According to the documentary, whats different is that social media is far more pervasive, far more addictve than, for example, TV or radio.
Have you ever seen anyone walking down the street with a death grip on their television, hanging on to it as if their very life depended upon it?
Hubby B: I've seen millions glued to the television during the Super Bowl to see the commercials and they were the talk of the town the next day.
I've seen ET launch an incredibly successful new product.
In ancient days there was "Plop plop fizz fizz, oh what a relief it is" and still in our language, "I can't believe I ate the whole thing."
What about Coca-Cola teaching the world to sing?
Back to days some of you may remember, Esther Williams.
Does eating Cheerios really make you a champion?
The death grip on the phone is often just communicating with friends.
I don't argue that there are dangers to social media but the most serious dangers I know are not the advertising, not the promotion.
I remember taking advertising courses and realizing how much certain ads had made it into the fabric of society.
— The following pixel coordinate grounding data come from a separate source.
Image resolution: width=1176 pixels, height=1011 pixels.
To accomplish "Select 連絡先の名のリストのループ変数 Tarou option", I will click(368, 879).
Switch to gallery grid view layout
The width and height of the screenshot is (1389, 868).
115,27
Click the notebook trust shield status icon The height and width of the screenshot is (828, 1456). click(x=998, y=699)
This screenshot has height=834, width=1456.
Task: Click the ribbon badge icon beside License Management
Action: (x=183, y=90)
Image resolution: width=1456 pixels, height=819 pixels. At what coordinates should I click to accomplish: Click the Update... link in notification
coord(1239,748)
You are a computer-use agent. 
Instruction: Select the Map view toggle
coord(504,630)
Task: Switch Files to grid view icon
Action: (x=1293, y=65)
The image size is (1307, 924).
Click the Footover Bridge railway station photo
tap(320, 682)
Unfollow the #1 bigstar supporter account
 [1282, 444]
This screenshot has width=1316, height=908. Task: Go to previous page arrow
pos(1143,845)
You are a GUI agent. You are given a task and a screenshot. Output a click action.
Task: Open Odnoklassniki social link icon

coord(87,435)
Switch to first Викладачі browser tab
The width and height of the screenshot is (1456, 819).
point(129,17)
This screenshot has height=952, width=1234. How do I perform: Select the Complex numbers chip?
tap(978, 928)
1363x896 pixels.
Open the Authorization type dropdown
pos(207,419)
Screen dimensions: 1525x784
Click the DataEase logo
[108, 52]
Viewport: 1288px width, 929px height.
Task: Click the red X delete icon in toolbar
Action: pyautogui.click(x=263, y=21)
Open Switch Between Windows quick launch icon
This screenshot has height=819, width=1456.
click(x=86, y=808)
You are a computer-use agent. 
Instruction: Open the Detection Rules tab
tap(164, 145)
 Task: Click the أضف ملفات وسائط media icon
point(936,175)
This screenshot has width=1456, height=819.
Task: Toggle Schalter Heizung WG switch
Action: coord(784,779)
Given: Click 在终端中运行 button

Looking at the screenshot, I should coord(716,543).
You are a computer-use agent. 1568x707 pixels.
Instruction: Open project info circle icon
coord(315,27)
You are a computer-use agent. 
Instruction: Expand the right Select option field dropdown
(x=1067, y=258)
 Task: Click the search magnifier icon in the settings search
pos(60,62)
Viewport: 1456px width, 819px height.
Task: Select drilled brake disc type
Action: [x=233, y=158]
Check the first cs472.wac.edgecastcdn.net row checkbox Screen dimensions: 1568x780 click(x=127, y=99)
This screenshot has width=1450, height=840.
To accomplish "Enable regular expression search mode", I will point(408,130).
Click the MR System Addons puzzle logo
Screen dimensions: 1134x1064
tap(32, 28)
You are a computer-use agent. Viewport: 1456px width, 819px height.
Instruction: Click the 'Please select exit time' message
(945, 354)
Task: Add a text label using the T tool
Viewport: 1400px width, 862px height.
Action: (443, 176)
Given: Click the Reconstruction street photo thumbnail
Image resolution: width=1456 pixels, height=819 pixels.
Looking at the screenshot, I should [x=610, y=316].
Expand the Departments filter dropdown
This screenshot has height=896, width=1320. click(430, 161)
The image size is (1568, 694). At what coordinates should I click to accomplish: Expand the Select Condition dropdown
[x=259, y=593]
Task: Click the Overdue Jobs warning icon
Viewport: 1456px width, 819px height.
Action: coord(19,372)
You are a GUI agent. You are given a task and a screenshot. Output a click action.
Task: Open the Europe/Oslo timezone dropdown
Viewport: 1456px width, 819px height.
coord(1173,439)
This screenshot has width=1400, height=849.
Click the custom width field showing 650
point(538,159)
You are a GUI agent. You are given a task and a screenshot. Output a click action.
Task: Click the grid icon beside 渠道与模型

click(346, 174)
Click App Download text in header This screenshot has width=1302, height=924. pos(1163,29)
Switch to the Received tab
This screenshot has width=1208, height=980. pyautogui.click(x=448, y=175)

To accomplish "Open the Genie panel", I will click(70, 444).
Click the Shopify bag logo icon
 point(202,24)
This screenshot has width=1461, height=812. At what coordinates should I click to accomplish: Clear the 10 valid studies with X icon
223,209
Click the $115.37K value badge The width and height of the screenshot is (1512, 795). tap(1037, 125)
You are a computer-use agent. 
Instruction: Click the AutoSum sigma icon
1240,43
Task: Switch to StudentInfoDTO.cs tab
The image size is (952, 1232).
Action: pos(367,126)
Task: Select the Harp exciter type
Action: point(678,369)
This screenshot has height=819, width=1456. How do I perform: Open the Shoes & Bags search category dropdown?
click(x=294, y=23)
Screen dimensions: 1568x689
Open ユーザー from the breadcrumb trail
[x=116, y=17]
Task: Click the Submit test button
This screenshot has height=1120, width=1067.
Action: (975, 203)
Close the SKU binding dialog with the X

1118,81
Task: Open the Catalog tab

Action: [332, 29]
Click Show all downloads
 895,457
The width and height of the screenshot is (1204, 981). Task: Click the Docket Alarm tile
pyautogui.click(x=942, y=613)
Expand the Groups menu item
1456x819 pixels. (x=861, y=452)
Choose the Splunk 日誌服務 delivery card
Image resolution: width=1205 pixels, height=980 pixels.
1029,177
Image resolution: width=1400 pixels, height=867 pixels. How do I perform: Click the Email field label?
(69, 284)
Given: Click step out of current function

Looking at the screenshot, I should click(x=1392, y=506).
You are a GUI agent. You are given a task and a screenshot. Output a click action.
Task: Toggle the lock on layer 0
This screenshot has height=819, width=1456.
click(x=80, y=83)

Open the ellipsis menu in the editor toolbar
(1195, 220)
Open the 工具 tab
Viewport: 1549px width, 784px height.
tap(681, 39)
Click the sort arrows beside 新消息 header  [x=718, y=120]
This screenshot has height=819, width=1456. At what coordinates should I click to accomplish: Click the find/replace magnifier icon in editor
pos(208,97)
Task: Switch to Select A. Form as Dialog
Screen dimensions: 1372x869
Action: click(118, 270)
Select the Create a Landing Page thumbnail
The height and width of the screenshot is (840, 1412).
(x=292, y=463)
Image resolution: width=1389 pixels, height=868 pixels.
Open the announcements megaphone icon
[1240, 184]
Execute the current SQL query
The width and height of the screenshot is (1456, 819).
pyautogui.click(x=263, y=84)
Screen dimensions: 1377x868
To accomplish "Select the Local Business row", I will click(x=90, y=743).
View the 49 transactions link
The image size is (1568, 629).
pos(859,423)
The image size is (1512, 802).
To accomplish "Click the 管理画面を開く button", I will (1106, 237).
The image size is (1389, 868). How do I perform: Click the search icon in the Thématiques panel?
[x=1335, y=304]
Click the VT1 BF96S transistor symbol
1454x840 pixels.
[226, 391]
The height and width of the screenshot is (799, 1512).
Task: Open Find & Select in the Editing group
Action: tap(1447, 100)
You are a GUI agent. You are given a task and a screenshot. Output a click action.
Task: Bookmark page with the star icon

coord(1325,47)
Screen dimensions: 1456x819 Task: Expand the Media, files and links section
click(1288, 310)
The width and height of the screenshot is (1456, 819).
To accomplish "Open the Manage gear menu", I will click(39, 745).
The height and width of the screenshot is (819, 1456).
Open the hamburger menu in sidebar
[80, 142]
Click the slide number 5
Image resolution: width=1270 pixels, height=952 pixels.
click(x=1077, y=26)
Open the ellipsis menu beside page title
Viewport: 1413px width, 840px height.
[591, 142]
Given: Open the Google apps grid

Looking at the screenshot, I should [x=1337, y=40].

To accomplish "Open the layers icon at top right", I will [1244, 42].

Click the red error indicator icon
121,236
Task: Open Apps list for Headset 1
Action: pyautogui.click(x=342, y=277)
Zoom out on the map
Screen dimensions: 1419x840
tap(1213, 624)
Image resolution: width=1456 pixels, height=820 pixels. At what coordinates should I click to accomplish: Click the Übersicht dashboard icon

It's ironic that we regulate truth in advertising for products but right now our airwaves are filled with political advertisements many of which are outright lies.
Infomercials got millions to buy junk and telemarketing has led many more to do the same.
Is there any advertising worse the Publisher's Clearing House which hooks people, especially the elderly, into buying item after item by guaranteeing them they are a winner.
What about all the kids we've convinced they need $200 shoes and worse those attacked over such shoes?
The thing is a lot of us don't seem to be very smart or discerning. Gullible is the word. It doesn't matter from what source we receive the information, we believe it. I have a cousin who I don't talk to now but when I did, I remember he was always firmly convinced of what the last person he talked to told him. Never mattered what it was. He was an on the road salesman and it could be a customer or the waitress at the diner or the men sitting around the checkerboard. I was often alarmed by the absurdity of his latest "knowledge" but realized he wasn't alone.
There are a lot of people today who believe everything they hear on one specific news network or from one radical organization.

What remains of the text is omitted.